Walaupun kita hidup di negeri yang sudah merdeka,namun pada kenyataaannya, setiap hari  kita diuji, untuk memahami arti kemerdekaan itu secara hakiki. Contoh nyata adalah bahwa kita tidak mungkin semaunya berkendara di jalan raya,walaupun kita mau cepat cepat tiba dikantor ,agar jangan terlambat. Ada rambu rambu lalu lintas yang haru di patuhi. Ada kesantunan berlalu lintas,walaupun tidak tertulis ,yang tak kalah pentingnya ,Bukan hanya sekedar dipahami,tapi juga dipatuhi.
Dalam kata lain,setiap hari ,kita harus belajar menahan diri. Untuk mengikuti dan mematuhi aturan yang tertulis ,maupun yang tidak tertulis.
Belum lagi  kalau tiba tiba kita dikagetkan oleh bunyi klakson mobil yang ada di belakang kita,hanya karena ingin menyuruh kita minggir dan memberikan jalan kepadanya.
Tiba di Kantor
Tiba dikantor, ketika kita mengucapkan selamat pagi atau menyapa teman sekantor,namun dijawab dengan sikap dingin atau acuh tak acuh. Lagi lagi kita harus pandai menahan diri. Coba bayangkan,seandainya sejak keluar dari pintu pagar rumah,kita tidak mampu menahan diri,maka silakan dihitung entah sudah berapa kali kita berantem dengan orang lain. Ini baru pagi hari,belum lagi ketika usai jam kantor dan dalam perjalanan kembali kerumah, hampir pasti ,kita akan menemukan kembali hal hal ,yang dapat membuat kita marah dan bereaksi.
Disinilah kedewasaan jiwa kita diuji. Â Yakni kemampuan untuk menahan diri.menghadapi berbagai tindakan yang terkadang,bukan hanya tidak menyenangkan,namun tak jarang ,melukai perasaan kita.
Berdamai Dengan Hati
Karena itu, setiap hari,sebelum keluar dari rumah, kita hening sejenak .Berdamailah dengan diri sendiri. ,Pahamilah, bahwa kita hidup di dunia ini dalam kemajemukan yang berganda.  Bukan hanya beda dalam budaya, tapi juga beda latar belakang kehidupan dan mungkin juga beda latar belakang pendidikan. Beda juga dalam hal  kedewasaan dalam cara berpikir dan bersikap.

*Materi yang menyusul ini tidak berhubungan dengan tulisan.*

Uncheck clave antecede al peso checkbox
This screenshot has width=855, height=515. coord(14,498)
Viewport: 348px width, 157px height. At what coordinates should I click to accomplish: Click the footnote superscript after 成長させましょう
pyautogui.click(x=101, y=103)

Kedewasaan dan kematangan jiwa seseorang tidak dapat ditakar ,berdasarkan usia atau berdasarkan titel yang disandangnya,melainkan dari sikap mental dan kemampuan untuk menahan diri ,menghadapi berbagai masalah hidup. Â Yang tidak jarang dapat memicu emosi kita.
Dalam saat saat seperti inilah kita diuji, apakah memang kita sudah sungguh sungguh dewasa, sesuai dengan usia kita . Menjaga image diri ,membutuhkan waktu bertahun tahun,bahkan mungkin juga belasan tahun. Namun untuk merusakkannya,cukup kita melangkah secara emosional, baik dalam tutur kata,maupun dalam tulisan kita, maka dalam sekejab,apa yang sudah kita bangun dengan susah payah ,akan hancur dalam waktu sekian detik.
Karena itu perlu kita selalu mawas diri. Uban yang memutih dikepala ,bukan petanda kematangan jiwa seseorang, melainkan sikap mental.cara berpikir,bertutur kata,menulis,serta bertindak yang menentukannya.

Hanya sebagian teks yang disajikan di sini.